Why? Because, during the days when Gomer Pyle, U.S.M.C. was a popular TV show, Cath persisted in trying to imitate Nabor’s famous depiction of the inept but good-natured country bumpkin with the astonishing singing voice who never failed to irritate the crap out of the long-suffering, by-the-book, buzz-cut Marine Sergeant Carter. Cath thrilled at the idiocy of the Gomer Pyle character, and her favorite episode illustrating Pyle’s intrinsic silliness came when Pyle was sent on some kind of bogus mission where he donned camouflage gear and was told that the password when he returned from the mission was “Hooty-Hoo!” Of course, for all of Pyle’s stumblebum incompetence, he somehow completed the mission and showed up in front of an amazed Sergeant Carter, crowing “Hooty-Hoo!” For weeks and months afterward, Cath practiced that appalling “Hooty Hoo!”

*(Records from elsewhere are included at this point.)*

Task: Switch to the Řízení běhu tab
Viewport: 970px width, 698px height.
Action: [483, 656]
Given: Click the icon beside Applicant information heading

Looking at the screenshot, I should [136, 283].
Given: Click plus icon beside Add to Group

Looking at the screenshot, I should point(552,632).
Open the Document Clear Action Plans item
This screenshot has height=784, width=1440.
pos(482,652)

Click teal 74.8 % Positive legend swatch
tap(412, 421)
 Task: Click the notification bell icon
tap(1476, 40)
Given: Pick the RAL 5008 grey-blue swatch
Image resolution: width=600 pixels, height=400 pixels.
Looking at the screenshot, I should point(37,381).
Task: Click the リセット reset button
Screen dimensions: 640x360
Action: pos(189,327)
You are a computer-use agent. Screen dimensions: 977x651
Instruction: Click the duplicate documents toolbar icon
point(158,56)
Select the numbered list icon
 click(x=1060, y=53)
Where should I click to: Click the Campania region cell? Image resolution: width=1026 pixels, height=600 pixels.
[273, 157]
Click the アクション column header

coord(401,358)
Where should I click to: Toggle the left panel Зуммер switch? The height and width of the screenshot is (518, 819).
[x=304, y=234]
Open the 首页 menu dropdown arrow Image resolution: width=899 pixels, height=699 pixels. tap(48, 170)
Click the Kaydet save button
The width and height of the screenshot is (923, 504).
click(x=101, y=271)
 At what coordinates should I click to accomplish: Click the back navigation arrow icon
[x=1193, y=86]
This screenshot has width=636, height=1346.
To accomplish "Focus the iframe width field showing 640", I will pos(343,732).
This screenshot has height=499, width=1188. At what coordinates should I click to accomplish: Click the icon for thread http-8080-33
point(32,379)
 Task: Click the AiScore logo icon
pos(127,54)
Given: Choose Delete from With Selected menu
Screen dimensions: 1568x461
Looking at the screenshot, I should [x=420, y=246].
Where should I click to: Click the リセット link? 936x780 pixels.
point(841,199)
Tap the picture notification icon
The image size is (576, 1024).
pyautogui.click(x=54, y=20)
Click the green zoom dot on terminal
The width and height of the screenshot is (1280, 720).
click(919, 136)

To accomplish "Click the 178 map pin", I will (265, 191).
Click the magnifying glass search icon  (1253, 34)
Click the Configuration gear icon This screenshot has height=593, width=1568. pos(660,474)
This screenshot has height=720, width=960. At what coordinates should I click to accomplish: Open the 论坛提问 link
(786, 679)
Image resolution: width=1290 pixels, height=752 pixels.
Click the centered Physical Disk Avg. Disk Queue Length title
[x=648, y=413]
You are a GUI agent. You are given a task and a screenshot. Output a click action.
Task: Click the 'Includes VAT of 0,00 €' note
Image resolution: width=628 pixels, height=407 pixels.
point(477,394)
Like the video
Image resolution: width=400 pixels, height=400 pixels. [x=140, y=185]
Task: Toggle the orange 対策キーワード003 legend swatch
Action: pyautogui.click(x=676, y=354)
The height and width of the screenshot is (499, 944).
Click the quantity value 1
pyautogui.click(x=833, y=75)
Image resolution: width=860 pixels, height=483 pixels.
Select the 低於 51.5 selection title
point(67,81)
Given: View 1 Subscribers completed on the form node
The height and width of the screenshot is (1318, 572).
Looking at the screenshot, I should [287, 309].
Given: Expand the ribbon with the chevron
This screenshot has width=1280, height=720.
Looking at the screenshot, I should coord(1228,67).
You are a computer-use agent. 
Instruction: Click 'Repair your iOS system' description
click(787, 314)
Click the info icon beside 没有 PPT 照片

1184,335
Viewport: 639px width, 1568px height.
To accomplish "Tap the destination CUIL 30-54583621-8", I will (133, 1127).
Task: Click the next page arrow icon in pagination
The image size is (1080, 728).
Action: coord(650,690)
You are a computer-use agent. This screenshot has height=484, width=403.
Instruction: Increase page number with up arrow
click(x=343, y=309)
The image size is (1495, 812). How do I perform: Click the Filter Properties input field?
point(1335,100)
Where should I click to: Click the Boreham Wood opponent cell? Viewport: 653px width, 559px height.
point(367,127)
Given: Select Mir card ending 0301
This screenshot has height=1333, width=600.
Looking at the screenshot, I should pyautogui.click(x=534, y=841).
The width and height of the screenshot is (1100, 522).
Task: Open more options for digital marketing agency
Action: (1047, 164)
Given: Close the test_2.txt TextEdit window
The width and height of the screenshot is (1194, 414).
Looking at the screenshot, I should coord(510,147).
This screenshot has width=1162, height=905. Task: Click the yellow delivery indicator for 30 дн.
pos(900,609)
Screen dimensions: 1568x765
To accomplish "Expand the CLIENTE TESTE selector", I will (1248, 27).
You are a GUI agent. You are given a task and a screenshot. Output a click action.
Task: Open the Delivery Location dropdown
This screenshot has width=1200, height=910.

It’s hard to imagine, now, that there was ever a network TV show like Gomer Pyle, U.S.M.C., and it’s even harder to believe that it was broadcast during the peak years of the Vietnam War. But for all of the silliness and out-of-whack nature of the show, Jim Nabors’ portrayal of the country bumpkin made an impression on one young girl in one suburban house in Ohio.
R.I.P., Jim Nabors.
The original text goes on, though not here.